Meanwhile his doctor’s been killed, and his PR officer Mona coerces a television news editor to drop news against their company by.... Well, allowing her to stroke Mona’s face in public, it seems like.

Actually that should be elaborated upon.

Mona’s tryst with the channel girl is quite bizarre for a variety of reasons, primary of which might be the way the newswoman is wearing baggy-fitting men’s suits instead of well-cut women’s ones. She also appears to be coaxing Mona into some sort of clandestine moment, but all of this is handled with laughable amateurishness.

It is this very amateurishness that continues to be the bugbear of this TV series.
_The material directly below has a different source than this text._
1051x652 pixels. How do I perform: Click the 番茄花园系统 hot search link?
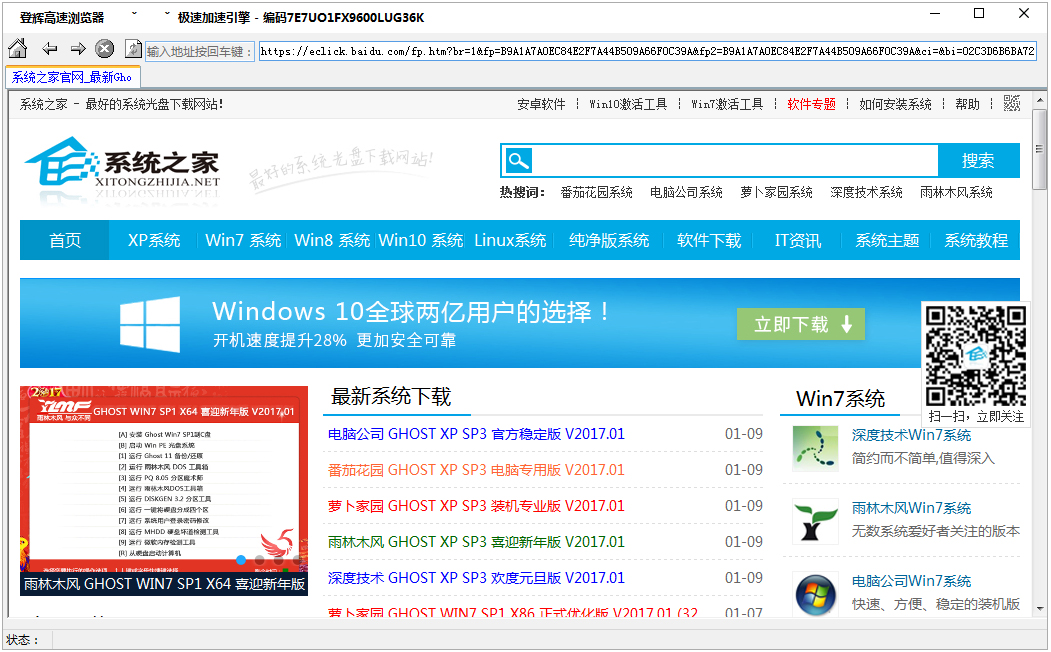596,191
There’s nothing wrong with a slowburn series, an intense drama that ticks slowly like a time bomb, but Yudh lacks this ferocity of narrative.

It is, in fact, a show you have to watch with extreme indulgence, because right now there is no single character whose story is compelling enough.

Taruni could be a good protagonist, but her character is too easily overwhelmed.

As is Yudh, actually.

It’s all very well to have an ailing hero, but Yudh needs a bit more heroism. We are done with over a third of the show, and by this time we really should have more reason to root for a character other than the fact that he’s being played by Mr Bachchan.

Otherwise we might as well wait to cheer for for Amitabh Bachchan, gameshow host.